> [What you need to do]:
Can you print the lines of the listing below word for word, from first to last, leaving out the pictures?

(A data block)
-----
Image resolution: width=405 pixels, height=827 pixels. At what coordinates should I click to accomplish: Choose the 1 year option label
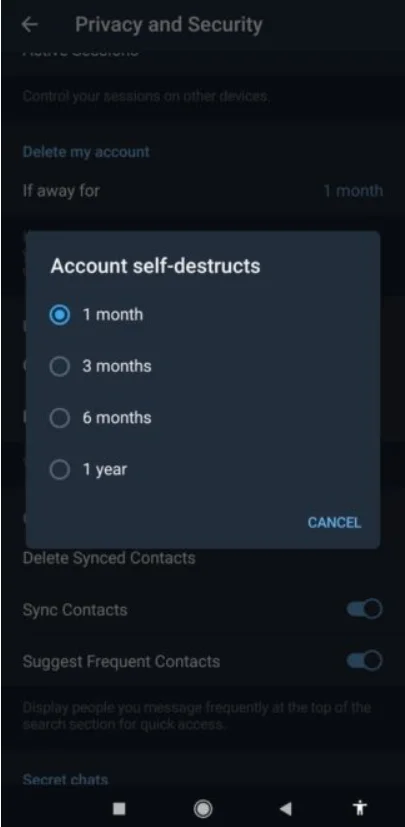coord(104,469)
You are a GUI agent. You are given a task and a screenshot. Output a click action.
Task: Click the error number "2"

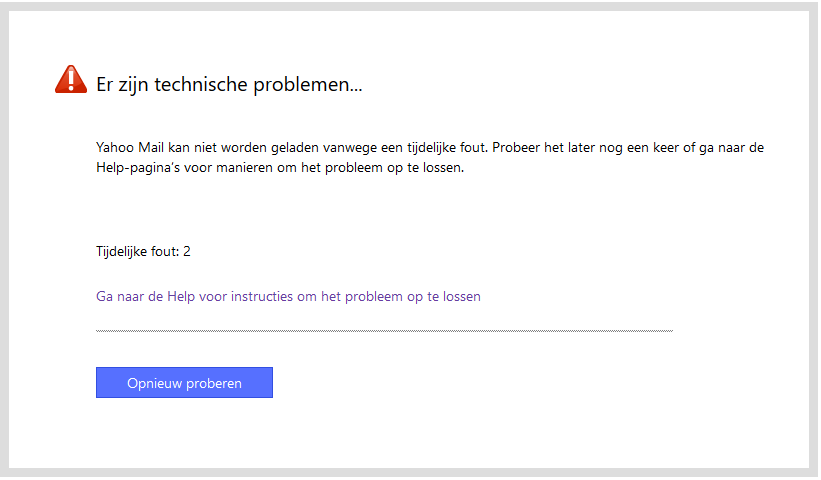click(x=187, y=251)
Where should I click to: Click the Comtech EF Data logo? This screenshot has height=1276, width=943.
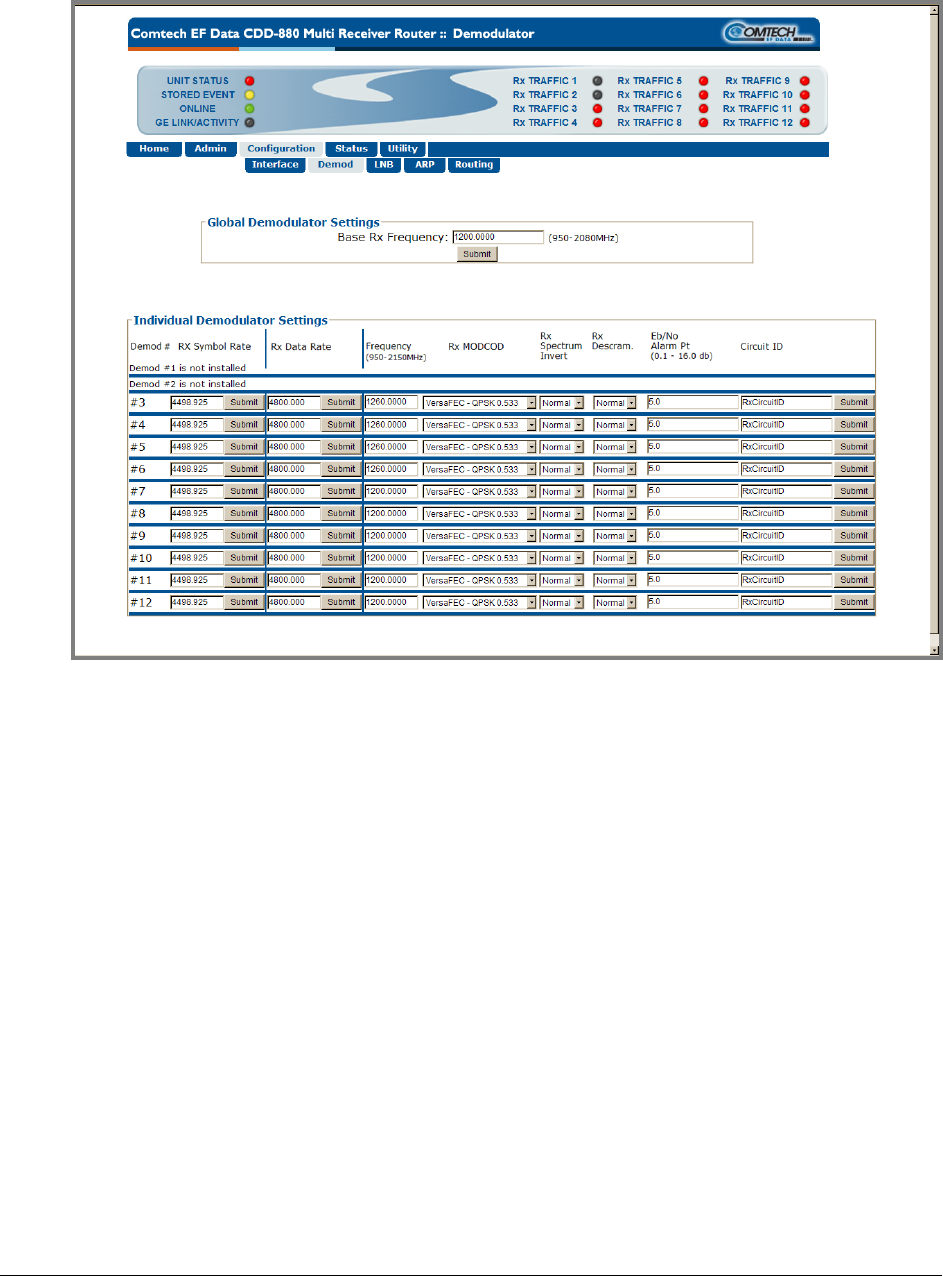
-----
> [The answer]:
Image resolution: width=405 pixels, height=827 pixels. At what coordinates should I click to accomplish: Choose the 1 year option label
coord(104,469)
You are a GUI agent. You are given a task and a screenshot. Output a click action.
Task: Click the error number "2"

click(x=187, y=251)
Where should I click to: Click the Comtech EF Data logo? This screenshot has height=1276, width=943.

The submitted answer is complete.